Unsteady Computational Study of Novel Biologically Inspired Offshore Vertical Axis Wind Turbine at Different Tip Speed Ratios: A Two-Dimensional Study

Abstract

The aim of this paper presents an unsteady numerical investigation of a novel biologically inspired vertical axis wind turbine. The simulation was conducted in 2D using the sliding mesh technique with non-conformal mesh spatial discretisation via FLUENT. Grid sensitivity study on mesh density and turbulent transport model indicated that fine mesh and medium converged well with trivial difference.
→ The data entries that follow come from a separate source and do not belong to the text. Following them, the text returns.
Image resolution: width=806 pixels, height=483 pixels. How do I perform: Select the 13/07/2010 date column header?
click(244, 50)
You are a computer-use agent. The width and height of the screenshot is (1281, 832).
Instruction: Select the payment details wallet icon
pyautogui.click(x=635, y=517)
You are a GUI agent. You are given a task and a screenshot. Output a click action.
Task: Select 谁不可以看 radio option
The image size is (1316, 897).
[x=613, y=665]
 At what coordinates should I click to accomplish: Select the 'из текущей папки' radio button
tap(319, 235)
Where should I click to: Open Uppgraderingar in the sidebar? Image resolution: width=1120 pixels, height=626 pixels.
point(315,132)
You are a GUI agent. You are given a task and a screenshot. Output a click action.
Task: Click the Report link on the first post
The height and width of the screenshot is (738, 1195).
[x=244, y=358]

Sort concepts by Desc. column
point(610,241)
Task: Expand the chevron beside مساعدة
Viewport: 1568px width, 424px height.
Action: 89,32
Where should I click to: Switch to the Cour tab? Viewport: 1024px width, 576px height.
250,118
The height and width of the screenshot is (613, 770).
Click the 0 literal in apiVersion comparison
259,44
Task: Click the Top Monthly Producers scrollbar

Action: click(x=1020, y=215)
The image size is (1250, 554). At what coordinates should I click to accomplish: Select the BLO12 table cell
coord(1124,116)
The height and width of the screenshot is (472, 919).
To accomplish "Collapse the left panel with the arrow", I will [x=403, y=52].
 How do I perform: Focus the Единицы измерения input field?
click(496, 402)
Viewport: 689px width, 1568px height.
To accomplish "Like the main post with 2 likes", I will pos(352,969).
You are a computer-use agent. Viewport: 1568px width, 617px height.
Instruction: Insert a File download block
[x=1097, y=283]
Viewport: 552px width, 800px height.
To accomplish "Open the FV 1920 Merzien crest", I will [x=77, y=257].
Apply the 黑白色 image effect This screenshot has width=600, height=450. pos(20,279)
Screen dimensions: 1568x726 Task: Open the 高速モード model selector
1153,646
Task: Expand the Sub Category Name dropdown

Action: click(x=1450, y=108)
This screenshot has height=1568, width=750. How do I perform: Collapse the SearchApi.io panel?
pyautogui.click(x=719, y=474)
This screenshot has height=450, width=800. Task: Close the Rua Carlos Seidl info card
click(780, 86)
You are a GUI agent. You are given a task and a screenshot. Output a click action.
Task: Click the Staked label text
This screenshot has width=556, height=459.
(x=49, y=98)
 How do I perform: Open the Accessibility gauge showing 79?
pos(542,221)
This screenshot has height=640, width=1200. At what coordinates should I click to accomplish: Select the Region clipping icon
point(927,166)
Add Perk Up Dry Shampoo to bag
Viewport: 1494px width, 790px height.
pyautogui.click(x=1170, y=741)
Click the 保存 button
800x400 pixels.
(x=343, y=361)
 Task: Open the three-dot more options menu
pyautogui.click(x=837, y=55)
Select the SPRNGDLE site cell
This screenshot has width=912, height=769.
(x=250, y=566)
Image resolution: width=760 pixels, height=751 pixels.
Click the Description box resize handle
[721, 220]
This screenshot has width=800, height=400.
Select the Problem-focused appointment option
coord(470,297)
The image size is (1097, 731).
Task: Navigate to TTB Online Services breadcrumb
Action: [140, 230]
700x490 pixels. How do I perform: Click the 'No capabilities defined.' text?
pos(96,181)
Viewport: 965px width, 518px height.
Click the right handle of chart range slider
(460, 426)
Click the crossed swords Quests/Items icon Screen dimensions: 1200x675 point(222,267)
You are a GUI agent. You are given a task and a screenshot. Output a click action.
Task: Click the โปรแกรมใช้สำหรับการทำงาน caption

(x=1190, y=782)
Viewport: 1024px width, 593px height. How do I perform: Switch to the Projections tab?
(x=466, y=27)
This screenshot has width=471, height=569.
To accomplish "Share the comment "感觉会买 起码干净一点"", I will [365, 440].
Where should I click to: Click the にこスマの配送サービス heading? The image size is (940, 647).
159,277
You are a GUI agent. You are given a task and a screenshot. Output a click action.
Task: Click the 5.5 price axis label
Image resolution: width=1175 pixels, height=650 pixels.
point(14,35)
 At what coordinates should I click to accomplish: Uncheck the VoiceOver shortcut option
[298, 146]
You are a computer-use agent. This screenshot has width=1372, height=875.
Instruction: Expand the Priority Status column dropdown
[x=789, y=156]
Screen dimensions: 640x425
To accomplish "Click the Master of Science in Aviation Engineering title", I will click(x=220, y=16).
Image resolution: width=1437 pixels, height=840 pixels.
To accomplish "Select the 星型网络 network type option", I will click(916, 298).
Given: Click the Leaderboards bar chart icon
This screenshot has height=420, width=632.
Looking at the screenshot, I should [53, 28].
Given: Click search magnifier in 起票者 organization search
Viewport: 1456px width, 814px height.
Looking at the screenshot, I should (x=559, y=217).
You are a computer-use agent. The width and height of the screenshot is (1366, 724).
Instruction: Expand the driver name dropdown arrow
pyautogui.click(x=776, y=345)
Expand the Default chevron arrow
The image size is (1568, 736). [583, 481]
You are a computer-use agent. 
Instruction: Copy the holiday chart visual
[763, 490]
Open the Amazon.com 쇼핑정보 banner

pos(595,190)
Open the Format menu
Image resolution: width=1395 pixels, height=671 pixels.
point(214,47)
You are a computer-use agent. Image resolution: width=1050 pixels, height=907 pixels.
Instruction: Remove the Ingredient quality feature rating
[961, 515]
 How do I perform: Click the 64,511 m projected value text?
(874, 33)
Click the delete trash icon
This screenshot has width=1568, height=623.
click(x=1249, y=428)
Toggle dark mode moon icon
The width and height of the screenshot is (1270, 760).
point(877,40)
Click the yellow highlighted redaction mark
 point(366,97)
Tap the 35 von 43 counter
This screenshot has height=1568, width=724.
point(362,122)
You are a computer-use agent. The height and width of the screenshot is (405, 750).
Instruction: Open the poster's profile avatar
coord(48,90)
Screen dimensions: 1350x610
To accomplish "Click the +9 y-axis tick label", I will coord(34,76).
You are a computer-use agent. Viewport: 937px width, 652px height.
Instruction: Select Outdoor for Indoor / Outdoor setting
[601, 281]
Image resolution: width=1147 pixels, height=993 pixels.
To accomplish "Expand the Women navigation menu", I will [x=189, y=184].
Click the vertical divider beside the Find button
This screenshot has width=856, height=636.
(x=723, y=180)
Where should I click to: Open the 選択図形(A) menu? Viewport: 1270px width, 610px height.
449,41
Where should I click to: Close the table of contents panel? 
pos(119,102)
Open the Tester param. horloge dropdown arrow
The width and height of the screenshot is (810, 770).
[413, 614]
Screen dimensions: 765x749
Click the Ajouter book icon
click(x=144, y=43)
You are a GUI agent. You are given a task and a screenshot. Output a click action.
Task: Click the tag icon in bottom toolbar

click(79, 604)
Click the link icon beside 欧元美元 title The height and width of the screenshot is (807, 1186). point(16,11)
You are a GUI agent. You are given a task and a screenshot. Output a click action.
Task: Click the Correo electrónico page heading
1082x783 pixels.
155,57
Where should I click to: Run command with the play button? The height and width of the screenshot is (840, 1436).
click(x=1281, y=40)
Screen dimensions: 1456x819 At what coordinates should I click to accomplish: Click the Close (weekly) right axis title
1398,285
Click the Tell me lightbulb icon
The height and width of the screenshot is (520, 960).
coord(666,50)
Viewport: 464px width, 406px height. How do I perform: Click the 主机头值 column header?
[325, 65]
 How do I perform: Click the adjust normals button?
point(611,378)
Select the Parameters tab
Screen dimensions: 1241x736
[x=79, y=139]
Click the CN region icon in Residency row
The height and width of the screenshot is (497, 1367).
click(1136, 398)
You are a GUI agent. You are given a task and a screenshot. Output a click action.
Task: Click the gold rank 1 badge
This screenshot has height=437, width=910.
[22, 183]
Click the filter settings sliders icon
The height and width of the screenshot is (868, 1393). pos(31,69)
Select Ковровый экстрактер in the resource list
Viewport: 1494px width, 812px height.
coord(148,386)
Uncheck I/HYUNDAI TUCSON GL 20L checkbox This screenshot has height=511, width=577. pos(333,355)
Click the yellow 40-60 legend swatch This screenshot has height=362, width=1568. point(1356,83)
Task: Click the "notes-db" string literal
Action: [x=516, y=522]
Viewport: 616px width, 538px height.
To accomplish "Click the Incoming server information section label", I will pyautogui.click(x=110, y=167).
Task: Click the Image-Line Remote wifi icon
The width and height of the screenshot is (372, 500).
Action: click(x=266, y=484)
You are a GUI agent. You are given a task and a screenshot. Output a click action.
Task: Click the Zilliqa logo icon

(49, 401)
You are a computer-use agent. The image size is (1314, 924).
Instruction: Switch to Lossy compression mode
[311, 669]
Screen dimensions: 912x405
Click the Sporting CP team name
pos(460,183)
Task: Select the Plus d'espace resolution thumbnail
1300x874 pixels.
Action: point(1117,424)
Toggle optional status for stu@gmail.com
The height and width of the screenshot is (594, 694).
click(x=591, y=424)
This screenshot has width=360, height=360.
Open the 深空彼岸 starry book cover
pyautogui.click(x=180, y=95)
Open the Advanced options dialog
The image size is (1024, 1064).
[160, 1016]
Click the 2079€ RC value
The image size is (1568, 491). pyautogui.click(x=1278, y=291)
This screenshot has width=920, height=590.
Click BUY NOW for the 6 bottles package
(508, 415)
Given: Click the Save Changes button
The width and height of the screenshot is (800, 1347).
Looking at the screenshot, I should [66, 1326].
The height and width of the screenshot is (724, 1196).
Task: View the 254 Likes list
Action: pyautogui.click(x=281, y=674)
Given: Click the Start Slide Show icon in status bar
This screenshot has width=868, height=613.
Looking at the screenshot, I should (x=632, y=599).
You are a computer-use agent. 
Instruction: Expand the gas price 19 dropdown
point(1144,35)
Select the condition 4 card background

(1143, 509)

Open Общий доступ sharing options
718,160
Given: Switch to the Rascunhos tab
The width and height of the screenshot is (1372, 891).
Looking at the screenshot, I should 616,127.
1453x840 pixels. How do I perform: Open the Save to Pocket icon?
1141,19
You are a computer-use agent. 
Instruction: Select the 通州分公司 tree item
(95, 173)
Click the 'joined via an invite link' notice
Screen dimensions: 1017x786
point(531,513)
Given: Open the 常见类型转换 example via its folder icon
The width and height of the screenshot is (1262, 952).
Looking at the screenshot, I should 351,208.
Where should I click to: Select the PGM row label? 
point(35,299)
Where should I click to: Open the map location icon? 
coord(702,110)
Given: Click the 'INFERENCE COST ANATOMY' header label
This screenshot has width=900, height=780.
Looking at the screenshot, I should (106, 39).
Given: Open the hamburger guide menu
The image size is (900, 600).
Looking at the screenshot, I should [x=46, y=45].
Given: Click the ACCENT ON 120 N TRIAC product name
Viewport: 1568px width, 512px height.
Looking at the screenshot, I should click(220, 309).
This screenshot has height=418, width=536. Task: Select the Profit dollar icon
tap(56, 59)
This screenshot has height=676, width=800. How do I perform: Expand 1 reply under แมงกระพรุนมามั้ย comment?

SST and k-ω model presented stable behaviour and indicated good agreement. SST were chosen for the rest of the simulation. The proposed wind turbine was simulated at five different moderate tip speed ratios under the influence of freestream velocity U_∞=8m/s. The highest moment coefficient is generated at tip speed ratio λ=1.3, which is C_m=0.1886 with a stable positive moment coefficient after 480°. The proposed turbine responded well at λ=1.3 and λ=1.7 with power coefficient result of C_p=0.245 and C_p=0.262 respectively. The effect of wake and voracity on the turbine at subjected tip speed ratios is studied. Wake regions induced by the leading edge of the aerofoil impacted the performance of the following blade. Furthermore, due to the less wake effect trailed by the leading edge at λ=1.3, it generates higher moment than λ=1.7. Since the proposed blade has a fixed 4° angle of attack, it was sensible for the turbine to experience such wake and vorticity effect.